Yeah, the iSatPhone2 is fairly forgiving on line of sight as long as you aren’t in a canyon or hiking up the north face of a mountain. Given they are in geosynchronous orbit, targeting is much easier (just point antenna south). My iridium I had back in the late 00’s was a PITA to get signal on a hike where we had to call for an air ambulance for emergency evac.


I see, the Thuraya had a bit of a hard time because it has only 1 sat covering Europe and it's all the way over Saudi Arabia. So it's not only up a long way but also quite far away geographically. I guess this is why it's so cheap in Europe (2 years airtime - not including calls - was about 40 euro IIRC, whereas with Iridium you would pay more than that every month!)

So it was a bit tricky to reach the sat especially in hilly or built up areas.


Modern PLBs send your location to both LEOSAR, MEOSAR and GEOSAR, as well as 121.5MHz homing signal for SAR responders that need to find you exact location (since you might not even have good GPS signal or GPS signal at all if you're in a canyon for example).

I've been using PLB for years and unless I'll only switch to Garmin InReach if I really need to communicate with people back home. Yes, it can be very handy, not just for that, but also to communicate with other fellow thruhikers in ways other than trail registers, but in some cases LEO might not be good enough for sending distress signal.


Could you recommend a PLB model? Like the other poster I didn't realize InReach can take hours sometimes. When I've tested it, it was always fast (not immediate but a couple minutes max)


I have the ACR ResQLink 375. It's the second one I own, the previous one I lost in the Pyrenees (attached it to by shoulder straps in a bad way and could not hear it fall due to the winds). The reason I mention it is that NOAA (which register each device) were extremely responsive when I reported it to them in case: 1. It somehow activates. 2. In case someone finds it and report back to them (they agreed to inform me if that happens).

While it might have been possible for me to retrieve it (I spent a day searching it) if it were a tracker device (such as InReach), I found that even if you find a Garmin device, Garmin support won't disclose any details about its owner or contact them on your behalf. I'm not sure if for privacy or commercial reasons but I just found it awkward (I didn't find a device myself, but learned about it through Garmin support forums).
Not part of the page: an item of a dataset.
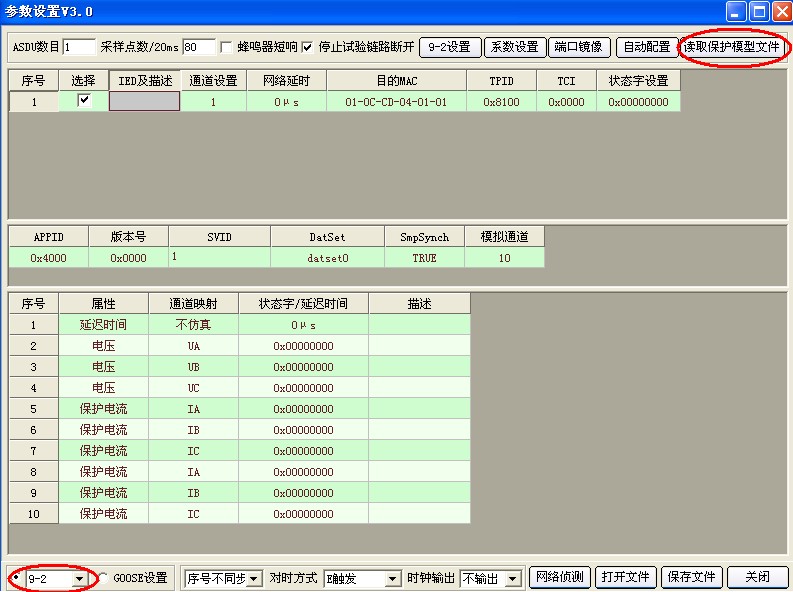This screenshot has width=793, height=592.
Task: Select the 目的MAC cell 01-0C-CD-04-01-01
Action: 396,102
If I were to buy a new PLB today, I would have considered the newer models with Return Link Service (such as ResQLink 410 RLS). It doesn't let you communicate, but notifies you that your distress signal has been delivered to.

Just read the other comment. While I guess hours response is an outlier in clear sky conditions, I really wish that Garmin would have made stats publicly available


Thanks for the feedback! I didn't realise or even consider these aspects of lost devices etc. I live near (well, sort of) near the Pyrenees and I walk through similar areas.

Because I already owned the InReach (I also used it as a backup for business travel in "less than safe" areas) I never really looked at PLBs. I will look at the ACR range. The prices look pretty OK considering the InReach has a fairly high monthly cost and these don't.


Want to know another great safety measure that only costs you around $100 w/ no monthly fee? Pick up a handheld ham radio. When you enter areas with rangers, stop and ask the emergency frequency they use.

Best to get a HAM license to be safe (it’s trivially easy to pass the General exam), but if you are only using it in an actual emergency, I highly doubt anyone will judge you too harshly for not having it.


> While I guess hours response is an outlier in clear sky conditions

It definitely is an outlier, maybe partially due to conditions (I wasn’t there, just was someone who received the other party’s messages way late), but that’s the point. An emergency situation is already an outlier as is, the last thing I want is to trust a device which has a definite probability of failure again. Screw “me” over once, shame on you. Twice? Shame on me.